23 October 2019, 20:50 WIB

Zainudin Enggan Kejeblos di Lubang yang Sama


Despian Nurhidayat | Olahraga

ANTARA/Puspa Perwitasari
 ANTARA/Puspa Perwitasari
 Politisi Partai Golkar Zainudin Amali tiba di Kompleks Istana Kepresidenan di Jakarta, Selasa (22/10/2019).

MENTERI Pemuda dan Olahraga Zainudin Amali mengaku diminta Presiden Joko Widodo  mengatasi permasalahan olahraga di Tanah Air, khususnya sepak bola. Untuk itu ia akan langsung bekerja cepat.

Namun pertama-tama tentu ia akan memetakan permasalahannya terlebih dahulu. Hal tersebut diungkapkan Zainudin saat berkunjung ke kantor Kemenpora di Jakarta, Rabu (23/10).

Presiden, kata dia, juga mengingatkan kembali kasus korupsi yang melibatkan dua pejabat Menpora sebelumnya.  Menurutnya, tata kelola merupakan hal yang penting.

Baca juga: KPK Beberkan Aliran Dana Suap ke Menpora

Untuk itu ia akan merembukkan secara bersama agar kasus seperti itu tidak terjadi. Apalagi menimpa pemimpin tertinggi di bidang keolahragaan.

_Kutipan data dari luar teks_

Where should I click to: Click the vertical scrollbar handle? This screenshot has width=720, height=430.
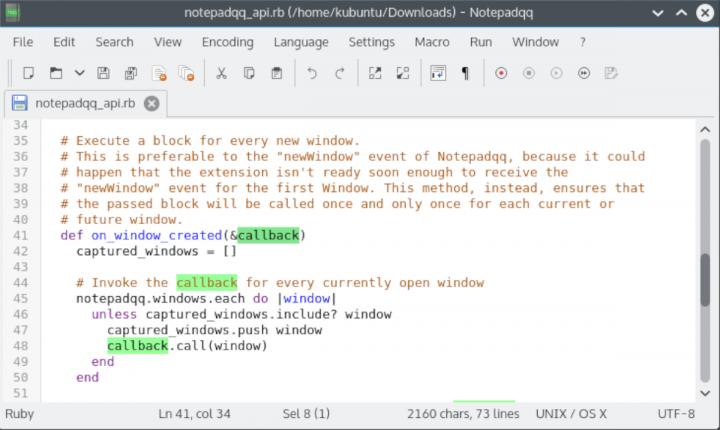tap(705, 279)
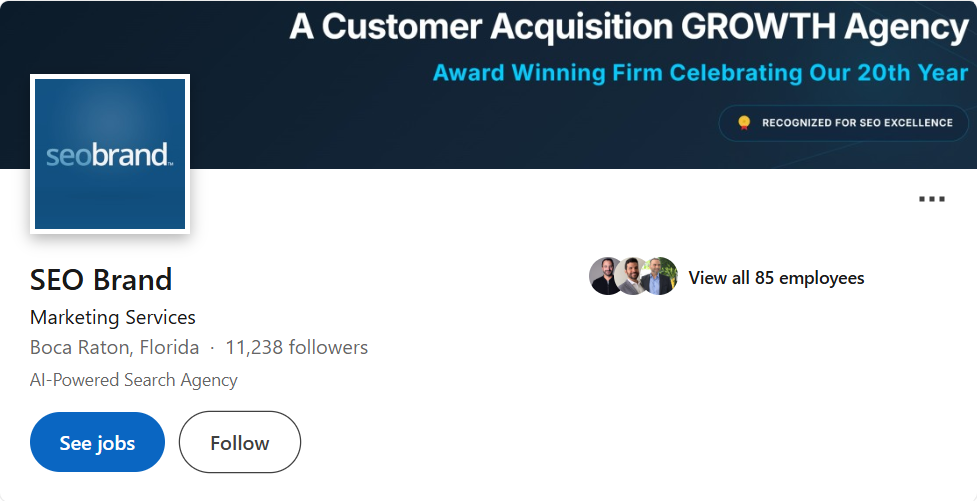Click the seobrand company logo
This screenshot has height=501, width=977.
110,154
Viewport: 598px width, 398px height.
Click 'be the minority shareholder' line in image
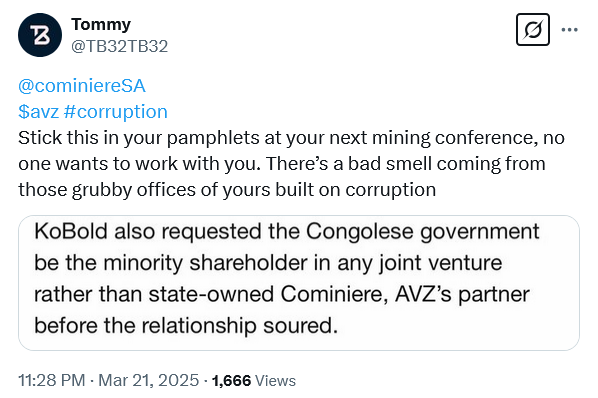(x=268, y=263)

"Saya minta didoakan nggak ada lagi korupsi. Upaya yang nyata untuk mengatasi korupsi itu melalui tata kelola. Insya Allah pasti bisa. Saya tidak menjanjikan langsung bisa. Doakan saja agar saya bisa mengantarkan dan mengangkat prestasi di dunia," cetus Zainudin.

Zainudin mengungkapkan bahwa sebelum ditelepon pihak Istana, dia tengah bersiap menghadiri rapat paripurna yang berlangsung pada Selasa (22/10). Namun kemudian staf Istana menyampaikan bahwa Presiden Jokowi meminta dirinya untuk hadir.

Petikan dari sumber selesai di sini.